Mary Margret nods slowly like she's afraid I'm going to get mad. I'm not though. I might've reacted that way a few years ago, but now I don't see this as an attack.

"Hey, it's okay that you worried about me. I never thought, that I'd ever be more than a lost little girl, who didn't matter. But then Henry brought me to Storybrooke. For a long time, I didn't realize this, but he wasn't bringing me home to break a curse. He was bringing me home. He brought me back to my family." A few happy tears run down my cheeks.

I can also see some tears forming in Mary Margret's eyes.

I take her hand in mine and look at her with meaning.

"I'm not mad, that you were worried about me. It only means that you care deeply about me, which I really appreciate. Thank you."

I hug her tightly.

Then we hear the front door and Hope starts crying. I pick her up and cuddle her. She calms down immediately.
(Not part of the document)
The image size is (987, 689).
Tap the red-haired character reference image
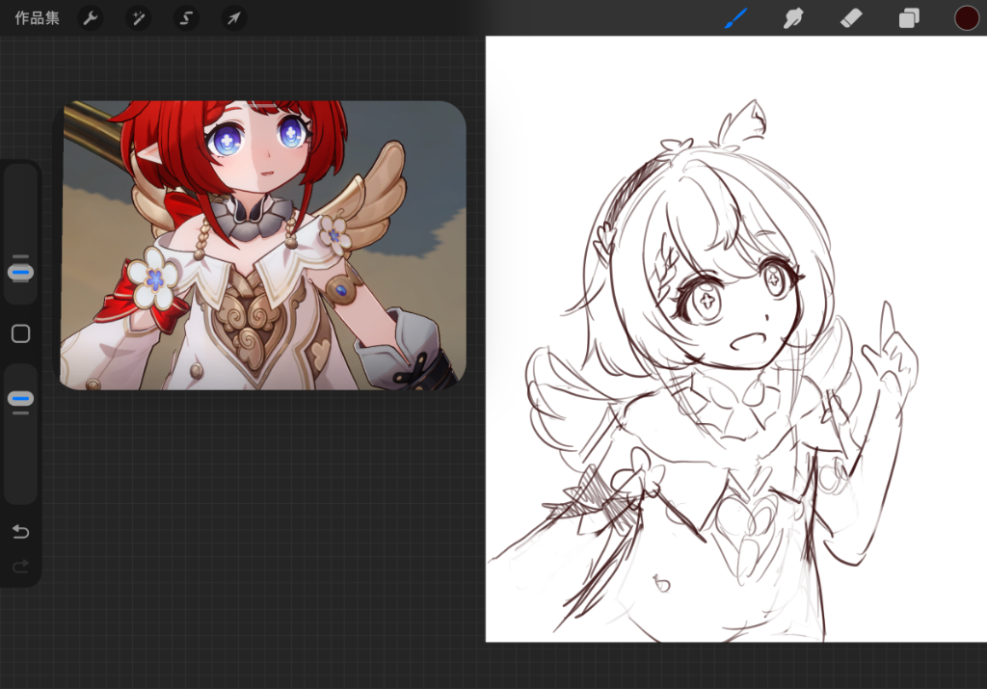[262, 246]
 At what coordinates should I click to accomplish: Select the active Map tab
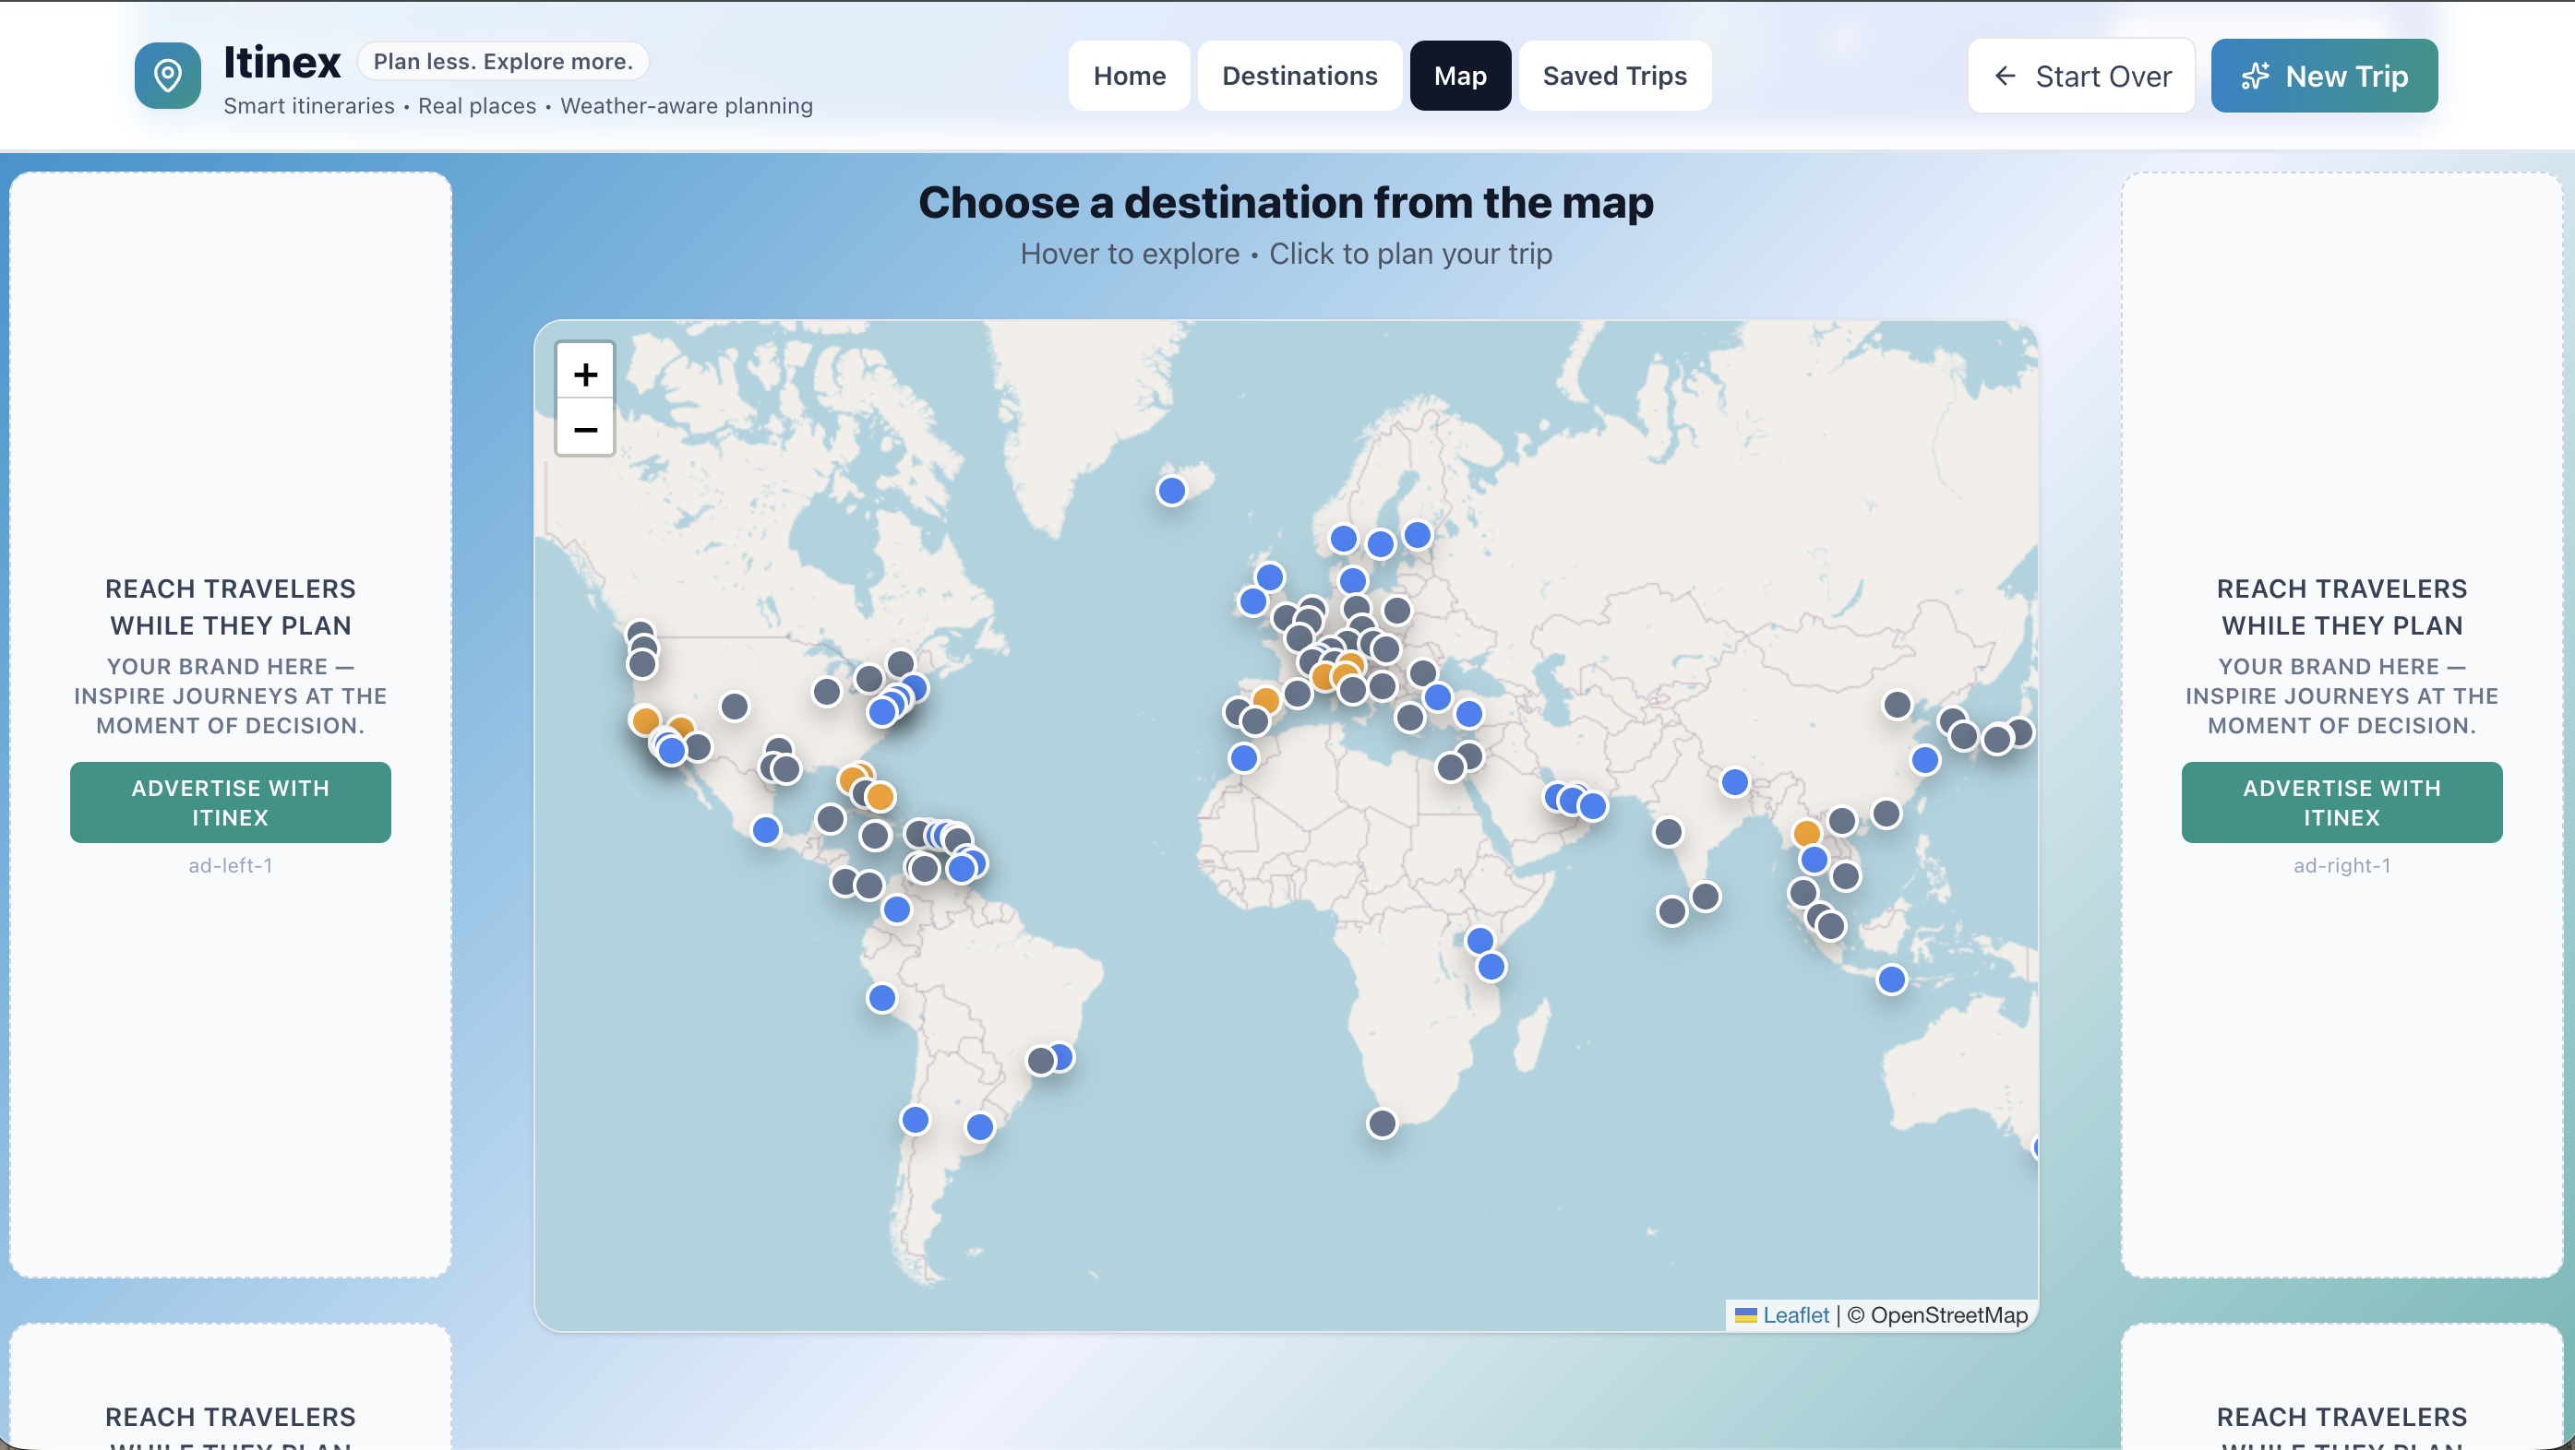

A few moments later, Emma comes running up the stairs.

"Is everything okay? Did I startle her?" She asks worriedly.

"A little, but it's fine. She's okay now."

Emma sighs and reaches out her arms. I give Hope to her and she cradles her head while balancing her on her hip.

"I'm so sorry." She whispers into Hope's ear.

I run my hand down Hope's back. A mistake, I realize too late.

It only takes a moment until Emma's eyes fixate on my rings. This is the whole reason I didn't wear them - I didn't want to freak her out and now I failed at that.

To my surprise though, Emma seems okay. She even has a soft smile on her face.

"It's okay, if you wear them, you know? I know about you being married anyway, so there's no need to hide them from me. I won't freak out."

Wow. She's making progress. Maybe our combined magic will get me and Hope back home after all. Maybe she'll be able to control hers soon. Who knows?

"Thank you." I hug both her and Hope.